Bompa T, Carrera M (2015). Conditioning for Young Athletes. Human Kinetics.

Recovery Periods

Short recovery period between sprint intervals for the purpose of phosphagen energy system adaptation do not appear to be effective and enhancing motor skill development. Rest period lasting in excess of 6 minutes may improve speed more effectively (Merlau 2005). Also see Short Sprint Interval Training.

Merlau S (2005). Recovery time optimization to facilitate motor learning during sprint intervals. Strength and Conditioning Journal, 27(2), 68-74.

Speed Exercise

Weighted Pull

Exercises to improve stride length and frequency include:

  • high knee kicks
  • glute kickers
  • resisted running
  • high speed sprints

Craig BW (2004) What is the scientific basis of speed and agility. Strength and Conditioning Journal, 26(3), 13-14.

Average Sprint Distances and Rest Intervals

Sport Sprint distance [yards (meters)] Intervals between sprints [seconds]
Baseball, softball 30 (27) 30 - 60
Basketball 20 (18) 10 - 15
Football 10 - 40 (9 - 37) 25 - 30
Soccer, lacrosse, rugby, field hockey 10 - 40 (9 - 37) 5 - 15
Tennis 5 - 10 (5 - 9) 3 - 5 (same point)
20 - 30 (between points)
60 (between games)

Dintiman G, Ward B (2003), Sports Speed, (3), pg 14, 152.

Speed Analysis

Percent of maximum speed
Meters 10 20 30 40 50-60
% 45 84 93 97 100

Speed Training

Subjects: 22 male 100 m sprint finalists and semifinalists at the 1988 Olympic Games. (mean = 11.49 m/s)
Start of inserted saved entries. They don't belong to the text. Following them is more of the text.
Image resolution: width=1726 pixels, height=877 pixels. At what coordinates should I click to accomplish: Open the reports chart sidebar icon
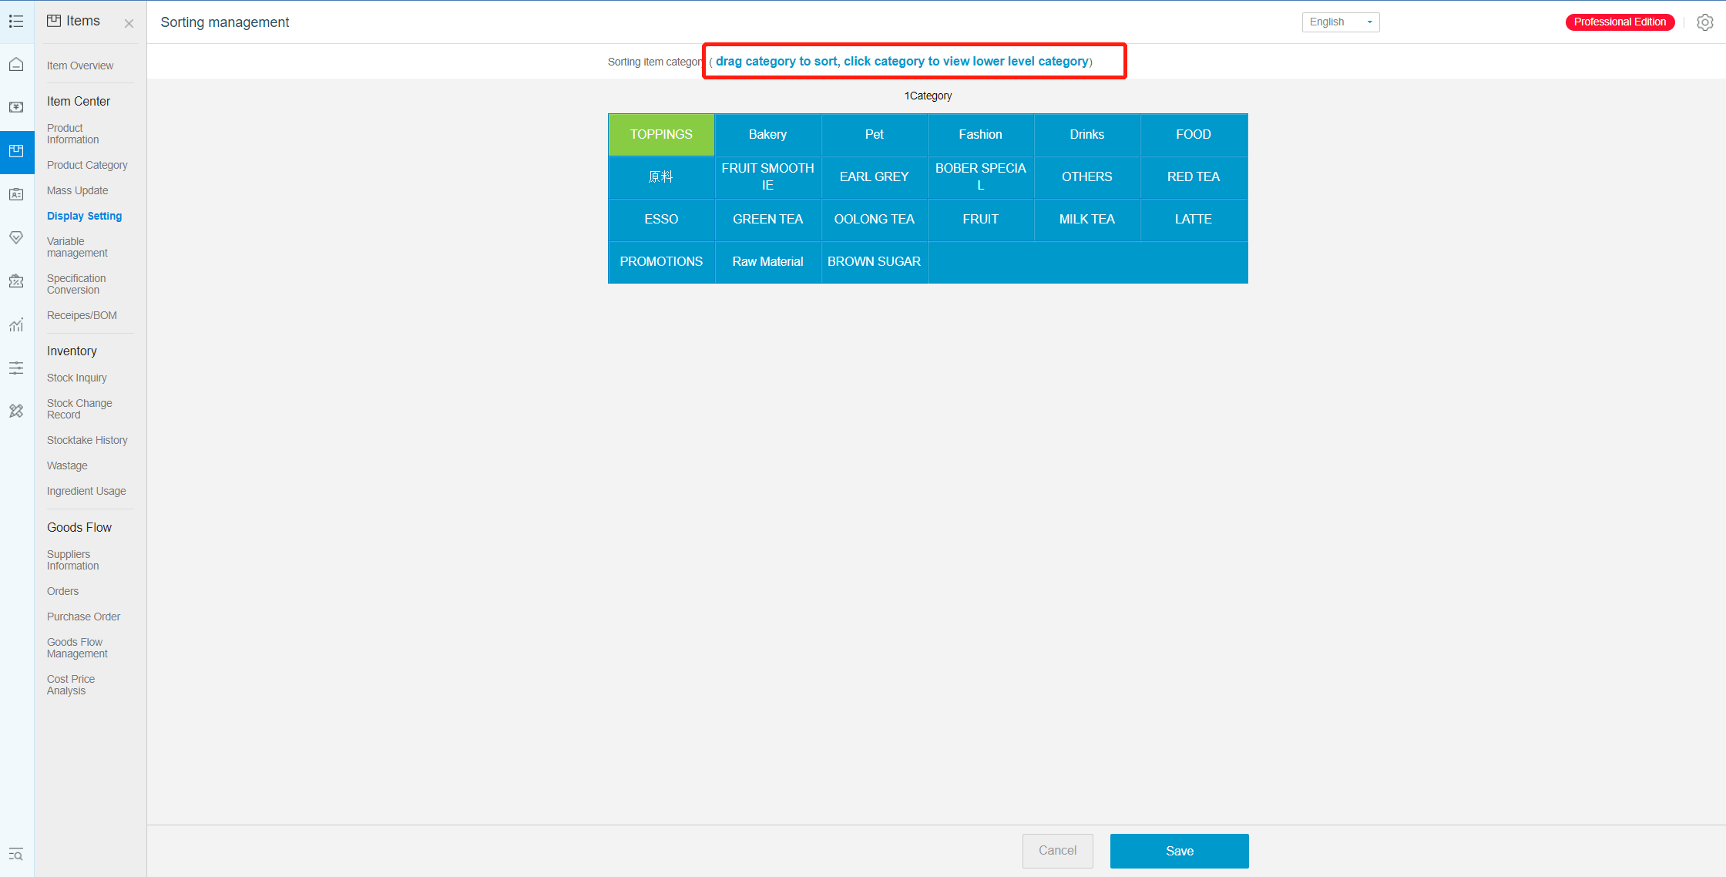pos(16,324)
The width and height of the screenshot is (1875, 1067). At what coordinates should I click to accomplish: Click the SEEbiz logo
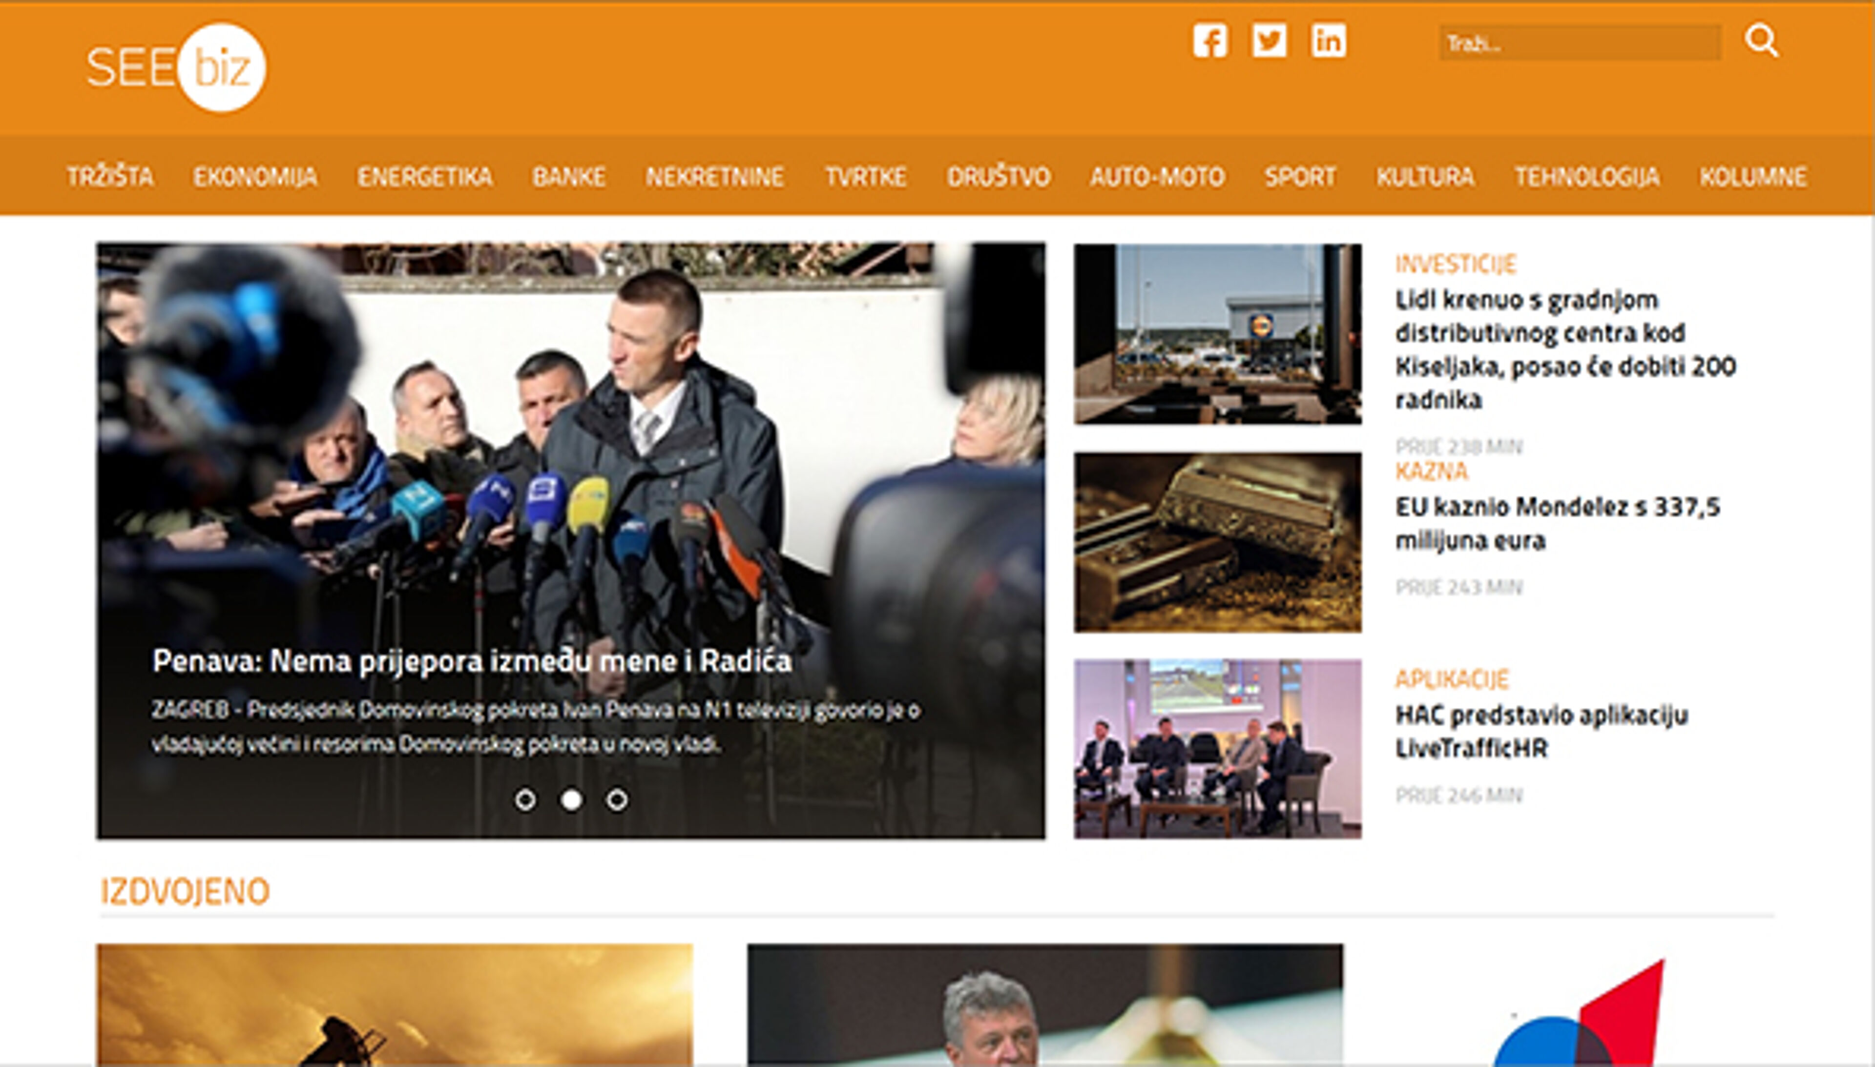coord(177,67)
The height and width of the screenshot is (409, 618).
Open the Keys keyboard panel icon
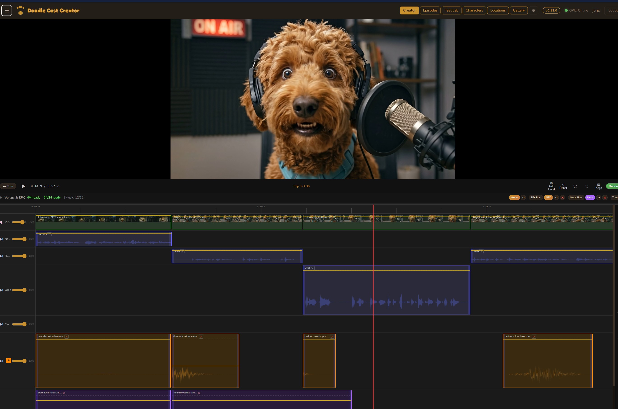pyautogui.click(x=599, y=186)
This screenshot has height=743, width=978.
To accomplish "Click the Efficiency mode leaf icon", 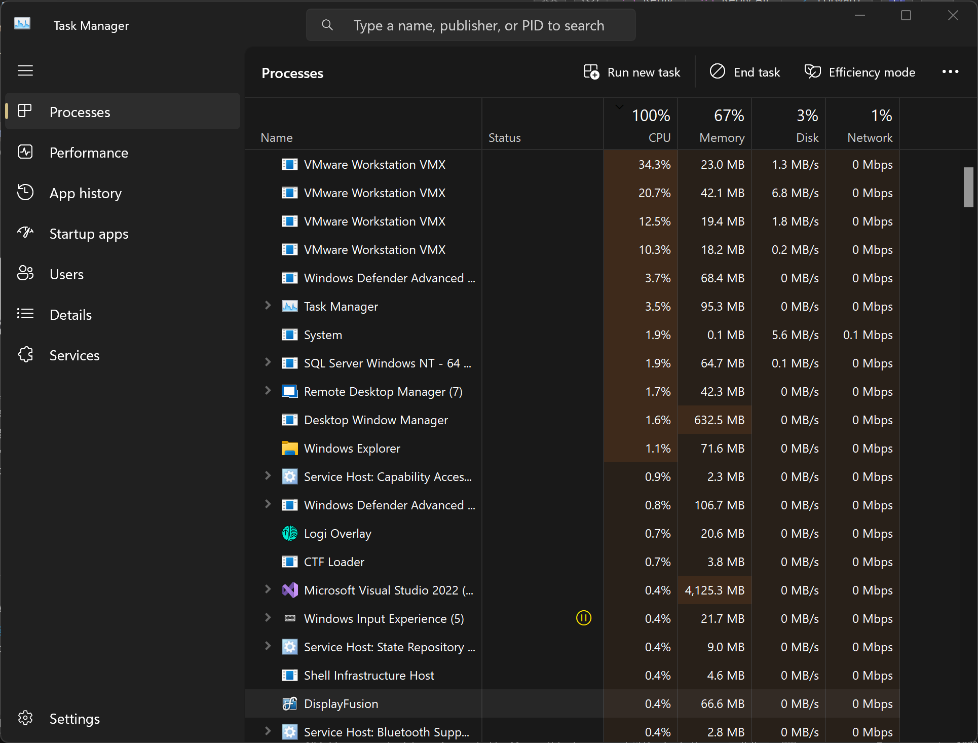I will coord(812,72).
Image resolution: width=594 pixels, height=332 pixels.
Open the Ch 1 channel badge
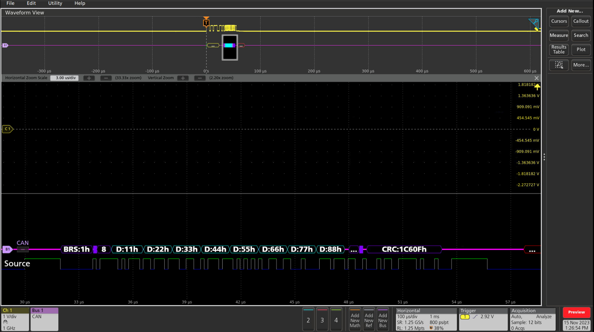pos(15,319)
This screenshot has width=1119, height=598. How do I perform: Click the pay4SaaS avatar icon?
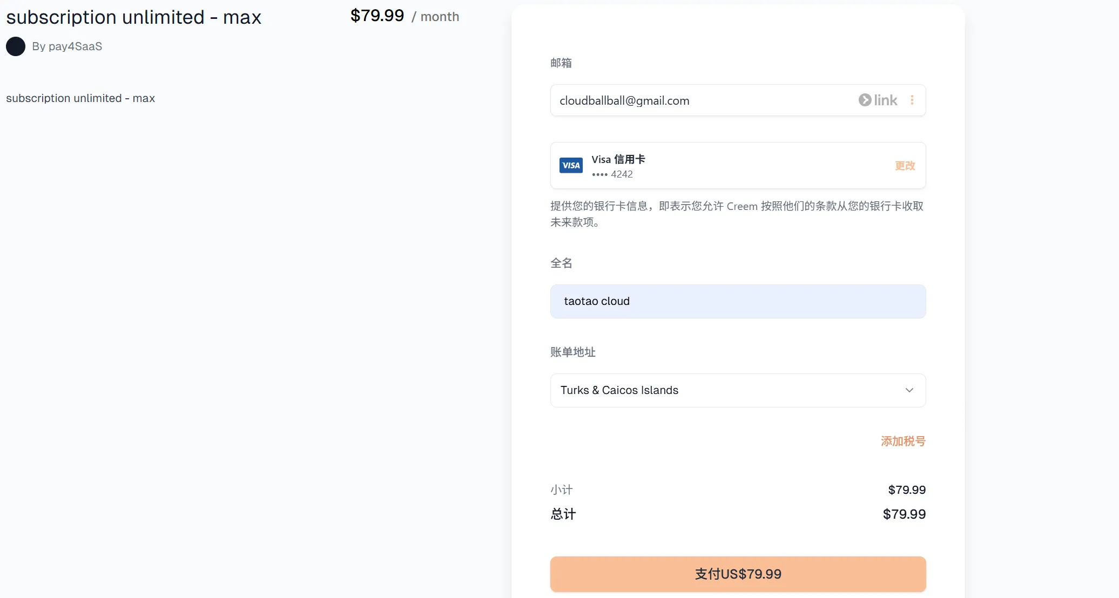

Bruggemann GF, Glad B: Time analysis of the sprint events. Scientific research project at the games of the XXXIV Olympiad-Seoul 1988-final report. New Studies in Athletics, suppl., 1990.

100-meter men's world record: 9.72 seconds (2008).

Running Step Phases

  • Propulsion:
    • The foot pushes against ground with power to push the body forward.
  • Drive:
    • Opposite leg is pulled forward with thigh horizontal.
    • Opposite arm bent 90° is pulled forward along the body with hand at shoulder height.
    • Ankle is kept locked until the landing phase.
  • Landing:
    • Foot strikes the ground and is quickly pulled underbody.
  • Recovery:
    • Heel of propelling leg is quickly pulled toward the buttock.
    • Opposite arm quickly moves forward.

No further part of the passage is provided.